### PROBLEM TO WORK ON
From the line that contains "Image resolution: width=558" down to the last line of the entries, please return everything exactly, except the pictures.

### RECORDS FOR THE EXERCISE
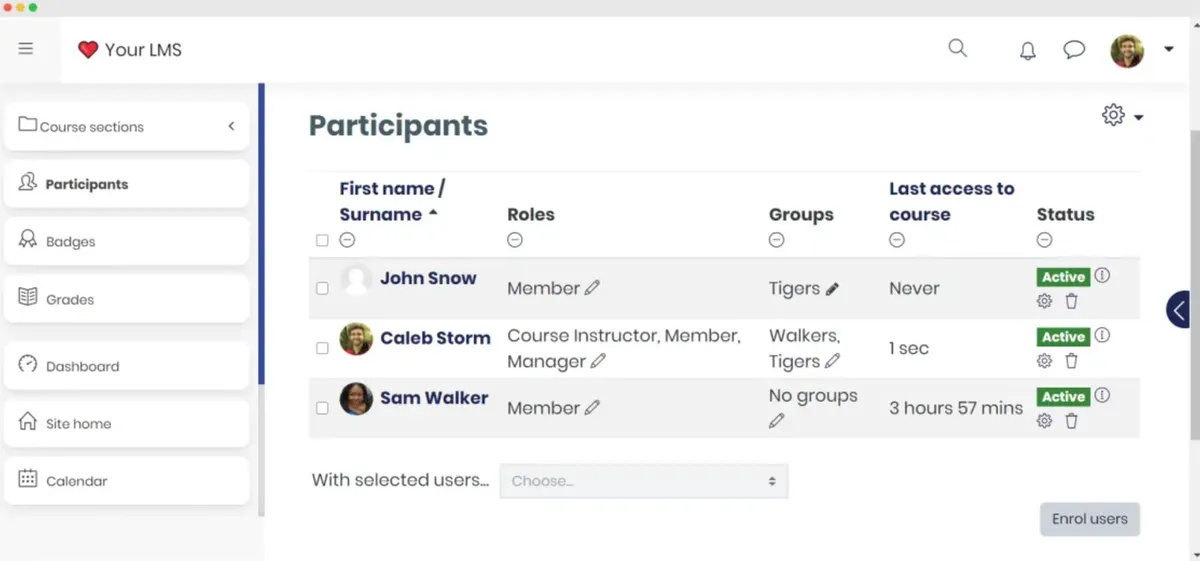Viewport: 1200px width, 561px height.
Task: Show John Snow's status info icon
Action: tap(1102, 275)
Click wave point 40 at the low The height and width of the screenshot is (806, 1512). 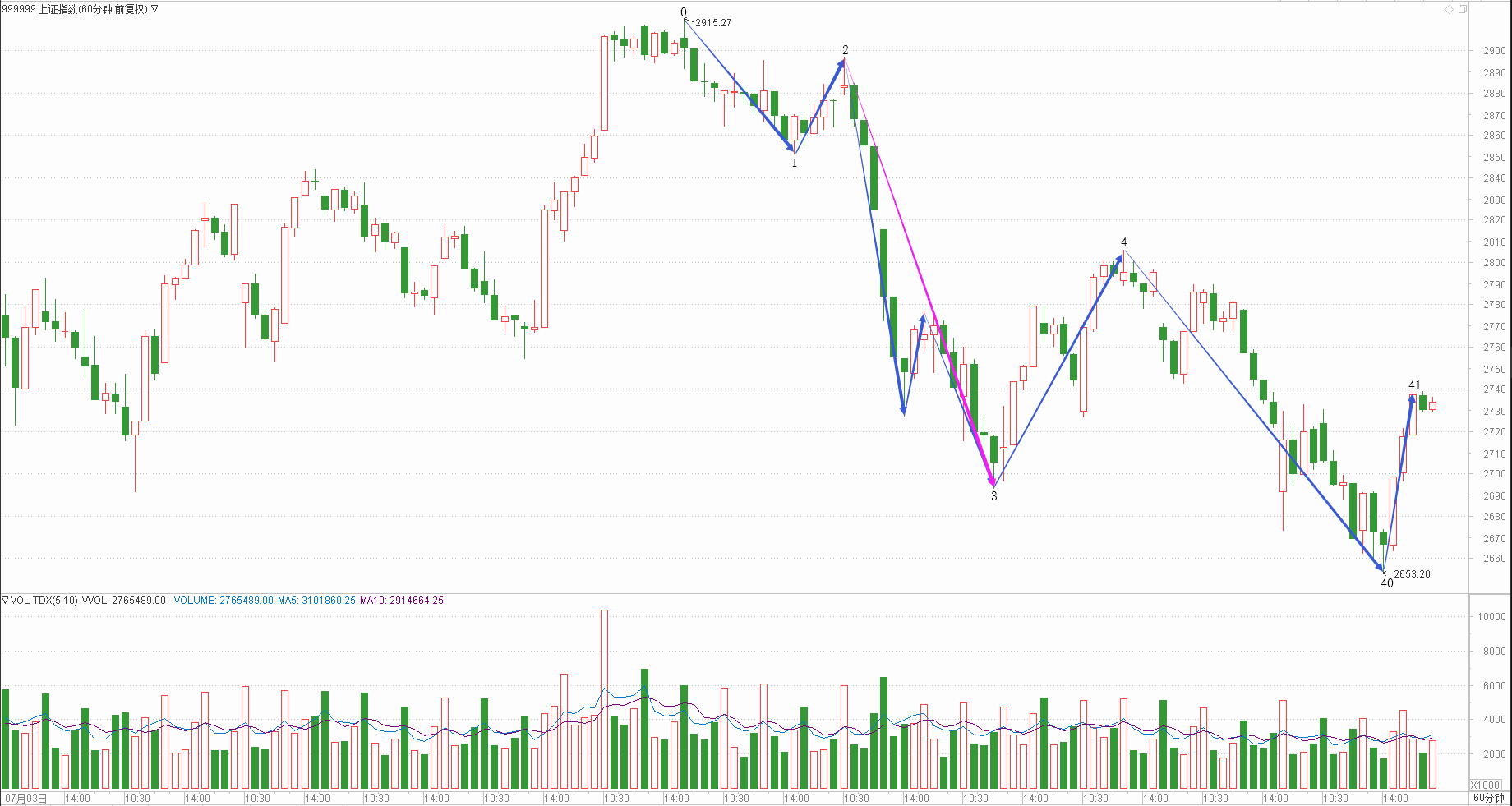tap(1386, 583)
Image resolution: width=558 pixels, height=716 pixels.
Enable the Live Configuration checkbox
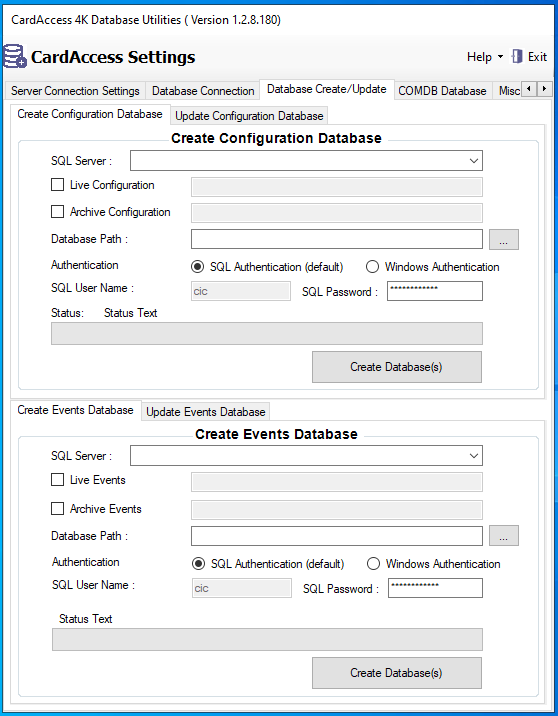(58, 184)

### SOLUTION FOR THIS TASK
Image resolution: width=558 pixels, height=716 pixels.
Enable the Live Configuration checkbox
(58, 184)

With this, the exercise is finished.